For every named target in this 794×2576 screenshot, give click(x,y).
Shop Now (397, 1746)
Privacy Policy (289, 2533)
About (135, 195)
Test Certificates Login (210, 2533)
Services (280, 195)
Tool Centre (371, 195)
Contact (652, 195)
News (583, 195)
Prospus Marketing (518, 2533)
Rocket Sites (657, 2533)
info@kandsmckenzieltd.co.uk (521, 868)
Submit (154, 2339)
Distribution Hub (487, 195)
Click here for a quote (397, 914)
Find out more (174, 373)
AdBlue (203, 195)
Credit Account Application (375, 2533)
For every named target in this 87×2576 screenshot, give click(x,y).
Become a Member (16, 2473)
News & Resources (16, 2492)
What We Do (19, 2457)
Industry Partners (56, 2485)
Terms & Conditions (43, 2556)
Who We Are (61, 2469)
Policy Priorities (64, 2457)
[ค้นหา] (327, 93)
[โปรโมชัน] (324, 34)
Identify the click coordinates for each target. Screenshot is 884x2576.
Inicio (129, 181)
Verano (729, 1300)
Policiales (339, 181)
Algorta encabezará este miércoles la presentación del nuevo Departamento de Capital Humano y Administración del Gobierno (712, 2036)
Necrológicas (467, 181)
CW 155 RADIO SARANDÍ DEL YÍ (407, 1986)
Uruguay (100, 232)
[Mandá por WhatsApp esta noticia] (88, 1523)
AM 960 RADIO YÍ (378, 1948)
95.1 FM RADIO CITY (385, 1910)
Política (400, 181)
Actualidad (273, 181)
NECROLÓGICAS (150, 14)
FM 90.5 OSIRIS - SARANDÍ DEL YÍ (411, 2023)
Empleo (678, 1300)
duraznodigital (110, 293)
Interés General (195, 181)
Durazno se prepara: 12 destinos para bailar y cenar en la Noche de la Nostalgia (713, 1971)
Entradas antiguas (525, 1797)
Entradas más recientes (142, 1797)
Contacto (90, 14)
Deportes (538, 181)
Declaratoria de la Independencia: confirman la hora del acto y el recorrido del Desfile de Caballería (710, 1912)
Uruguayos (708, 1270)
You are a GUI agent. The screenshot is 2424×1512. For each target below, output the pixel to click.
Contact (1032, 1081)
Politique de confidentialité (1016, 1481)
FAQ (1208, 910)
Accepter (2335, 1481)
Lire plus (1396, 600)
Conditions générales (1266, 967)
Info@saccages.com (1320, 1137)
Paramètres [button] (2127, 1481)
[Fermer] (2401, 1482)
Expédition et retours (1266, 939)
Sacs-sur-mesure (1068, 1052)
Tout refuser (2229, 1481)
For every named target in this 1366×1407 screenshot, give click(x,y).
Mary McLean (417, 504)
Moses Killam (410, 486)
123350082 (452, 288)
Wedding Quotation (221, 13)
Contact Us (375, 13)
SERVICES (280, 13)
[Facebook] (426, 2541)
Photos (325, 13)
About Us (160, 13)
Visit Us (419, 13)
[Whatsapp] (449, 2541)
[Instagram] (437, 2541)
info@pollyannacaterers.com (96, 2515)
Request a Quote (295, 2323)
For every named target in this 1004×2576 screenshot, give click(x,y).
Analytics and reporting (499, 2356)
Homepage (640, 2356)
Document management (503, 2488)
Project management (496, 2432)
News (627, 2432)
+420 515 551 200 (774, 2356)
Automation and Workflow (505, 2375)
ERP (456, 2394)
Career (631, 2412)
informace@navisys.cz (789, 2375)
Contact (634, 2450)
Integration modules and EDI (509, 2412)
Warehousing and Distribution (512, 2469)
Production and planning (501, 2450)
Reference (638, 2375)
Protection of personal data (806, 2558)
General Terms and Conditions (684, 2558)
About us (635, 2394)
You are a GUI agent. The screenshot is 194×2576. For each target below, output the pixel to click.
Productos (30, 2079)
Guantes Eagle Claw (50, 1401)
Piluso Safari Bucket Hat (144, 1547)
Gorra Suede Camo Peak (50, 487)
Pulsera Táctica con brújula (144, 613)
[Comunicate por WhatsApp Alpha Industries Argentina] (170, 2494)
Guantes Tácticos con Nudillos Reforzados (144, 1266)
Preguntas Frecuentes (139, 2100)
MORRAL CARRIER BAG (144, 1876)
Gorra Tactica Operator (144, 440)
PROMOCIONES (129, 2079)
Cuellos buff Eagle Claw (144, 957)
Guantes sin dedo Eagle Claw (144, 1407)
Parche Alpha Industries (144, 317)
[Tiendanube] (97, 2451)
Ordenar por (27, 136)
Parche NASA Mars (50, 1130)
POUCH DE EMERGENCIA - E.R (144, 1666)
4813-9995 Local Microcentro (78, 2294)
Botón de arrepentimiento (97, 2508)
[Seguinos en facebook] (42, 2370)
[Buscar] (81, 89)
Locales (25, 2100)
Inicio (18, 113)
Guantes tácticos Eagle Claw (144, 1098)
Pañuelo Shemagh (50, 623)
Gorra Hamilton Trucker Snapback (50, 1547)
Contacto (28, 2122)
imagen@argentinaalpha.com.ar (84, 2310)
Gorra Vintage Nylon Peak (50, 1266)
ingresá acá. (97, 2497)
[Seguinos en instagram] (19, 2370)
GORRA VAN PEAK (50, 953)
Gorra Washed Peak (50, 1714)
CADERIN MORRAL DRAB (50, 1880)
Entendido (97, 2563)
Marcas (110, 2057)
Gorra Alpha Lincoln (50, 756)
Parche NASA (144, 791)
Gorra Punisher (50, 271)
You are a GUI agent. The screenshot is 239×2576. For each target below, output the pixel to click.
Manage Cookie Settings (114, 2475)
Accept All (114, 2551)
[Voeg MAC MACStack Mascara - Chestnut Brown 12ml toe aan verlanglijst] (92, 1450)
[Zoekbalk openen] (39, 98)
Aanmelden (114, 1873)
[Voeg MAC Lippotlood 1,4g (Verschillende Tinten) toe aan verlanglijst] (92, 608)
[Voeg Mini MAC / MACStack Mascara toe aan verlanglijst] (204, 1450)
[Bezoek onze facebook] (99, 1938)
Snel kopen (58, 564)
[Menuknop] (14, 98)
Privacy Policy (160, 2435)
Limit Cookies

━━━━━━━━━━━━━━━━

> _Task directions_
Could you reproduce every record exactly as written?

> _Answer to the exercise_
For every named target in this 794×2576 screenshot, give click(x,y).
Shop Now (397, 1746)
Privacy Policy (289, 2533)
About (135, 195)
Test Certificates Login (210, 2533)
Services (280, 195)
Tool Centre (371, 195)
Contact (652, 195)
News (583, 195)
Prospus Marketing (518, 2533)
Rocket Sites (657, 2533)
info@kandsmckenzieltd.co.uk (521, 868)
Submit (154, 2339)
Distribution Hub (487, 195)
Click here for a quote (397, 914)
Find out more (174, 373)
AdBlue (203, 195)
Credit Account Application (375, 2533)
For every named target in this 87×2576 screenshot, give click(x,y).
Become a Member (16, 2473)
News & Resources (16, 2492)
What We Do (19, 2457)
Industry Partners (56, 2485)
Terms & Conditions (43, 2556)
Who We Are (61, 2469)
Policy Priorities (64, 2457)
[ค้นหา] (327, 93)
[โปรโมชัน] (324, 34)
Identify the click coordinates for each target. Screenshot is 884x2576.
Inicio (129, 181)
Verano (729, 1300)
Policiales (339, 181)
Algorta encabezará este miércoles la presentación del nuevo Departamento de Capital Humano y Administración del Gobierno (712, 2036)
Necrológicas (467, 181)
CW 155 RADIO SARANDÍ DEL YÍ (407, 1986)
Uruguay (100, 232)
[Mandá por WhatsApp esta noticia] (88, 1523)
AM 960 RADIO YÍ (378, 1948)
95.1 FM RADIO CITY (385, 1910)
Política (400, 181)
Actualidad (273, 181)
NECROLÓGICAS (150, 14)
FM 90.5 OSIRIS - SARANDÍ DEL YÍ (411, 2023)
Empleo (678, 1300)
duraznodigital (110, 293)
Interés General (195, 181)
Durazno se prepara: 12 destinos para bailar y cenar en la Noche de la Nostalgia (713, 1971)
Entradas antiguas (525, 1797)
Entradas más recientes (142, 1797)
Contacto (90, 14)
Deportes (538, 181)
Declaratoria de la Independencia: confirman la hora del acto y el recorrido del Desfile de Caballería (710, 1912)
Uruguayos (708, 1270)
You are a GUI agent. The screenshot is 2424×1512. For each target below, output the pixel to click.
Contact (1032, 1081)
Politique de confidentialité (1016, 1481)
FAQ (1208, 910)
Accepter (2335, 1481)
Lire plus (1396, 600)
Conditions générales (1266, 967)
Info@saccages.com (1320, 1137)
Paramètres [button] (2127, 1481)
[Fermer] (2401, 1482)
Expédition et retours (1266, 939)
Sacs-sur-mesure (1068, 1052)
Tout refuser (2229, 1481)
For every named target in this 1366×1407 screenshot, give click(x,y).
Mary McLean (417, 504)
Moses Killam (410, 486)
123350082 (452, 288)
Wedding Quotation (221, 13)
Contact Us (375, 13)
SERVICES (280, 13)
[Facebook] (426, 2541)
Photos (325, 13)
About Us (160, 13)
Visit Us (419, 13)
[Whatsapp] (449, 2541)
[Instagram] (437, 2541)
info@pollyannacaterers.com (96, 2515)
Request a Quote (295, 2323)
For every named target in this 1004×2576 screenshot, give click(x,y).
Analytics and reporting (499, 2356)
Homepage (640, 2356)
Document management (503, 2488)
Project management (496, 2432)
News (627, 2432)
+420 515 551 200 (774, 2356)
Automation and Workflow (505, 2375)
ERP (456, 2394)
Career (631, 2412)
informace@navisys.cz (789, 2375)
Contact (634, 2450)
Integration modules and EDI (509, 2412)
Warehousing and Distribution (512, 2469)
Production and planning (501, 2450)
Reference (638, 2375)
Protection of personal data (806, 2558)
General Terms and Conditions (684, 2558)
About us (635, 2394)
You are a GUI agent. The screenshot is 194×2576. For each target below, output the pixel to click.
Productos (30, 2079)
Guantes Eagle Claw (50, 1401)
Piluso Safari Bucket Hat (144, 1547)
Gorra Suede Camo Peak (50, 487)
Pulsera Táctica con brújula (144, 613)
[Comunicate por WhatsApp Alpha Industries Argentina] (170, 2494)
Guantes Tácticos con Nudillos Reforzados (144, 1266)
Preguntas Frecuentes (139, 2100)
MORRAL CARRIER BAG (144, 1876)
Gorra Tactica Operator (144, 440)
PROMOCIONES (129, 2079)
Cuellos buff Eagle Claw (144, 957)
Guantes sin dedo Eagle Claw (144, 1407)
Parche Alpha Industries (144, 317)
[Tiendanube] (97, 2451)
Ordenar por (27, 136)
Parche NASA Mars (50, 1130)
POUCH DE EMERGENCIA - E.R (144, 1666)
4813-9995 Local Microcentro (78, 2294)
Botón de arrepentimiento (97, 2508)
[Seguinos en facebook] (42, 2370)
[Buscar] (81, 89)
Locales (25, 2100)
Inicio (18, 113)
Guantes tácticos Eagle Claw (144, 1098)
Pañuelo Shemagh (50, 623)
Gorra Hamilton Trucker Snapback (50, 1547)
Contacto (28, 2122)
imagen@argentinaalpha.com.ar (84, 2310)
Gorra Vintage Nylon Peak (50, 1266)
ingresá acá. (97, 2497)
[Seguinos en instagram] (19, 2370)
GORRA VAN PEAK (50, 953)
Gorra Washed Peak (50, 1714)
CADERIN MORRAL DRAB (50, 1880)
Entendido (97, 2563)
Marcas (110, 2057)
Gorra Alpha Lincoln (50, 756)
Parche NASA (144, 791)
Gorra Punisher (50, 271)
You are a GUI agent. The screenshot is 239×2576. For each target below, output the pixel to click.
Manage Cookie Settings (114, 2475)
Accept All (114, 2551)
[Voeg MAC MACStack Mascara - Chestnut Brown 12ml toe aan verlanglijst] (92, 1450)
[Zoekbalk openen] (39, 98)
Aanmelden (114, 1873)
[Voeg MAC Lippotlood 1,4g (Verschillende Tinten) toe aan verlanglijst] (92, 608)
[Voeg Mini MAC / MACStack Mascara toe aan verlanglijst] (204, 1450)
[Bezoek onze facebook] (99, 1938)
Snel kopen (58, 564)
[Menuknop] (14, 98)
Privacy Policy (160, 2435)
Limit Cookies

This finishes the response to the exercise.